Assignment →
Copy, word for word, the lines of the entries below between the one with "Click the underline beneath Backups dropdown" and the one with "Task: Click the commit history clock icon", inclusive, and leave out everything else.

Dataset excerpts →
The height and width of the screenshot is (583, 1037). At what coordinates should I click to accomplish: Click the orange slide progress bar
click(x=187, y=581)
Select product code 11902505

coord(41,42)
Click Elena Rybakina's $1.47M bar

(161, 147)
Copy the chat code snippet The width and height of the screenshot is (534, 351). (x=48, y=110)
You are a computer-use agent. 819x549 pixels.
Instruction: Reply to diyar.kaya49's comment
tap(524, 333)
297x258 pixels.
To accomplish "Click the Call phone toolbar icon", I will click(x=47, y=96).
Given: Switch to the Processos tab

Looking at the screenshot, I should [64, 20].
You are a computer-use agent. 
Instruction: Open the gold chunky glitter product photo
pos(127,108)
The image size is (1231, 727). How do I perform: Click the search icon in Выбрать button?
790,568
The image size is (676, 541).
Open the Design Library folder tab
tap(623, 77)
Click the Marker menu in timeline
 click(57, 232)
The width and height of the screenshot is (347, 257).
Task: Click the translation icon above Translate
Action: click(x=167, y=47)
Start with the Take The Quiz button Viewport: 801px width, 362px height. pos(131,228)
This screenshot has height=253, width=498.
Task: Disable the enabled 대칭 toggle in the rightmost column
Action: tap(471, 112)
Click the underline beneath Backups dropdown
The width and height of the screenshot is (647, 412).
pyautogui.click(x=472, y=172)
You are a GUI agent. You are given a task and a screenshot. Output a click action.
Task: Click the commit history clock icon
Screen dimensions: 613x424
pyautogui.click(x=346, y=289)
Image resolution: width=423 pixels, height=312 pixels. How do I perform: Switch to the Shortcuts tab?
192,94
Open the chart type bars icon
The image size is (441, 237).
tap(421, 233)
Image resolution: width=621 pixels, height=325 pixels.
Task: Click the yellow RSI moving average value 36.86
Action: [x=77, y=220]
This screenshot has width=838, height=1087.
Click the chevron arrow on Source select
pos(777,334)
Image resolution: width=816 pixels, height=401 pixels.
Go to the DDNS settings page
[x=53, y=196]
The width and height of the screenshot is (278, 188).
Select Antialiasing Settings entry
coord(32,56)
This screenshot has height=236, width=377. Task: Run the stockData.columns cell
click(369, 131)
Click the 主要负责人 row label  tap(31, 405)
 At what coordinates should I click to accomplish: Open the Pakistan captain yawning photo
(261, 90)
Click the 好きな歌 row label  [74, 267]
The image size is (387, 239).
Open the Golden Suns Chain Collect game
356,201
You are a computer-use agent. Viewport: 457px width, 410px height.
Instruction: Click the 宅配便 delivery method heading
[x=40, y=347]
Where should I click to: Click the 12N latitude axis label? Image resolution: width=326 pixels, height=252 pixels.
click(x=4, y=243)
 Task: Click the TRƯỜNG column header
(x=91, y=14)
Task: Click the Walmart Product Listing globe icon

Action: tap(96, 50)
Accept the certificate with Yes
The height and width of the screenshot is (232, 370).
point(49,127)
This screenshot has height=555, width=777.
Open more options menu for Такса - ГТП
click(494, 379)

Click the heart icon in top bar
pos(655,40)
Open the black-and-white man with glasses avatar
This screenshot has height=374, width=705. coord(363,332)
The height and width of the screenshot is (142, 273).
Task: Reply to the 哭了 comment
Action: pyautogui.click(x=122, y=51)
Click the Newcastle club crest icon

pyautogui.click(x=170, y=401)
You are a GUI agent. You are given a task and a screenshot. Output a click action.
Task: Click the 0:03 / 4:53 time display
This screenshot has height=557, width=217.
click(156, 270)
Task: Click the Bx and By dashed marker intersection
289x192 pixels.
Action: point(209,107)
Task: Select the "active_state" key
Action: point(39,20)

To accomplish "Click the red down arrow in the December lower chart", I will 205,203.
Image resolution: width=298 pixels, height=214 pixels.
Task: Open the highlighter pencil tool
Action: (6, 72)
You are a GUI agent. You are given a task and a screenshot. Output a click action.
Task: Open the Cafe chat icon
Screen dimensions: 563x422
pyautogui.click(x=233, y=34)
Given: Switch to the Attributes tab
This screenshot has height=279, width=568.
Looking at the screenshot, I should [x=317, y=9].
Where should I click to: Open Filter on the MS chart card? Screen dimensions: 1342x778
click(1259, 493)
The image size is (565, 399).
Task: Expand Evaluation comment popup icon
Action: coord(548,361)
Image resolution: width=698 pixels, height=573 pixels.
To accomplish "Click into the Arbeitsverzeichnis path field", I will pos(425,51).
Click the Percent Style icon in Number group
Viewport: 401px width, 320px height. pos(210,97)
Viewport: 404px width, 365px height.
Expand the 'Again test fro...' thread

Reply to the task →
Click the underline beneath Backups dropdown
The width and height of the screenshot is (647, 412).
pyautogui.click(x=472, y=172)
You are a GUI agent. You are given a task and a screenshot. Output a click action.
Task: Click the commit history clock icon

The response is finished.